Mense scuole, Nardella ipotizza gestione in house. La Filcams: “Strada giusta”

Firenze, per le mense scolastiche ora il sindaco Nardella pensa a una gestione comunale. “Con società in house, pubblico-private, senza fare bandi”

(DIRE) Firenze, 29 nov. – Per le mense scolastiche “sto pensando che forse dovremo cambiare completamente il modello. Ci sono alcuni comuni che hanno la gestione con societa’ in house pubblico-private”. Un conduzione “quindi diretta, senza fare i bandi e con dei buoni risultati”. Lo annuncia il sindaco di Firenze Dario Nardella, nel corso di un’intervista a ‘Lady Radio’, soffermandosi sui risultati del bando lanciato da Palazzo Vecchio. “Con l’assessore Funaro – aggiunge – stiamo studiando anche un’ipotesi di questo tipo. Perche’ se alla fine di questi sei mesi non e’ cambiato niente, se le cose non sono migliorate, allora dovremo avere la capacita’ e la determinazione anche di cambiare il modello gestionale”.
I risultati del bando, infatti, hanno sollevato polemiche politiche e l’affondo della Cgil. “Non posso decidere chi vince le gare. Posso dire – aggiunge – che il bando e’ stato scritto in modo da prediligere sempre di piu’ la qualita’ e credo che le cose saranno migliori rispetto al passato anche se, in alcuni lotti, ha vinto lo stesso gestore”, la ditta Dussmann. “Ricordo, inoltre, che comunque il bando riguarda i prossimi sei mesi: abbiamo voluto prevedere un periodo piu’ ristretto per testare se questa volta le cose andranno meglio e quindi poterci regolare nella prossima gara”.

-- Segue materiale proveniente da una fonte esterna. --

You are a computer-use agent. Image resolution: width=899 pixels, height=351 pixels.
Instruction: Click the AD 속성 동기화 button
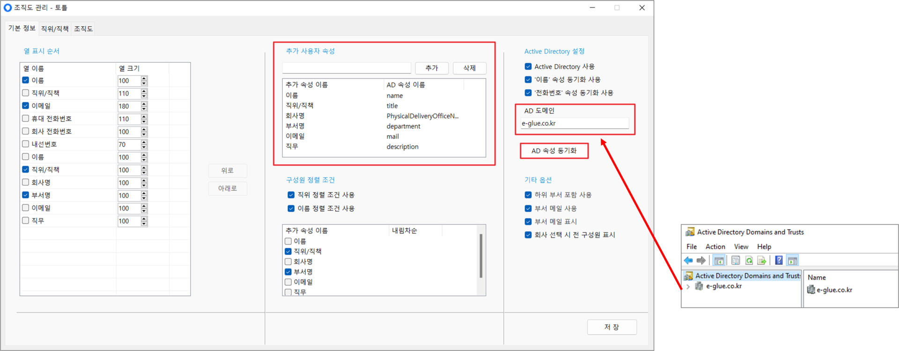(554, 151)
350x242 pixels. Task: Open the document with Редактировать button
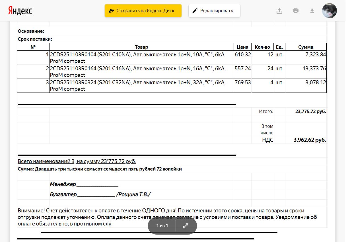click(x=214, y=11)
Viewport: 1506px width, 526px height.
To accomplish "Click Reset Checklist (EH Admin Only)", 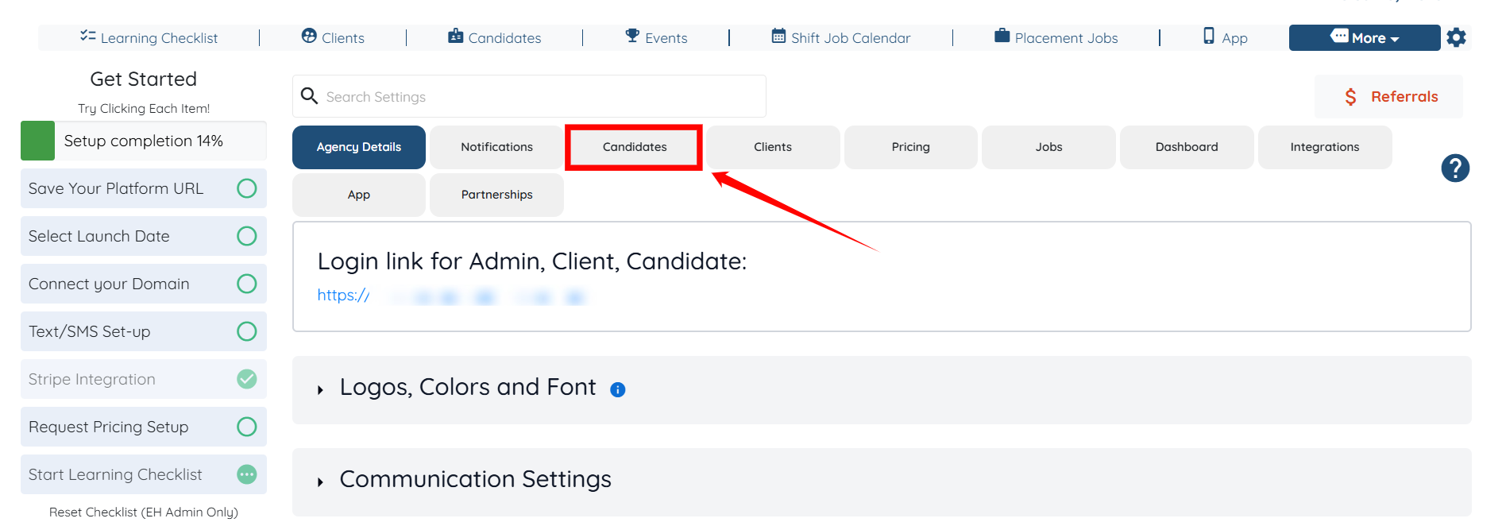I will click(x=144, y=512).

Magi (Filcams Cgil): “Può essere la strada giusta, farlo è possibile. Noi restiamo in mobilitazione”

(DIRE) Firenze, 29 nov. – “Apprendiamo con favore la prospettiva indicata dal sindaco Nardella, con la quale si ipotizza un cambio di modello per la gestione delle mense scolastiche comunali attraverso la costituzione di societa’ in house. Crediamo che questa ipotesi possa essere la strada giusta per migliorare la qualita’ del servizio e delle condizioni di lavoro”. Lo sottolinea alla ‘Dire’ Maurizio Magi della Filcams Cgil Firenze, dopo quanto rivelato dal primo cittadino. Allo studio di Palazzo Vecchio, infatti, c’e’ anche un ritorno del Comune nella conduzione delle mense scolastiche, interrompendo cosi’ la logica dei bandi. “Praticare questa strada – continua Magi – e’ possibile, e anche nella nostra provincia non mancano esempi simili”. In ogni caso, sottolinea, “siamo convinti che i prossimi sei mesi non saranno comunque semplici, ne’ per i lavoratori ne’ per il servizio: per questo noi restiamo in mobilitazione e saremo vigili su tutti i delicati passaggi che ci saranno”.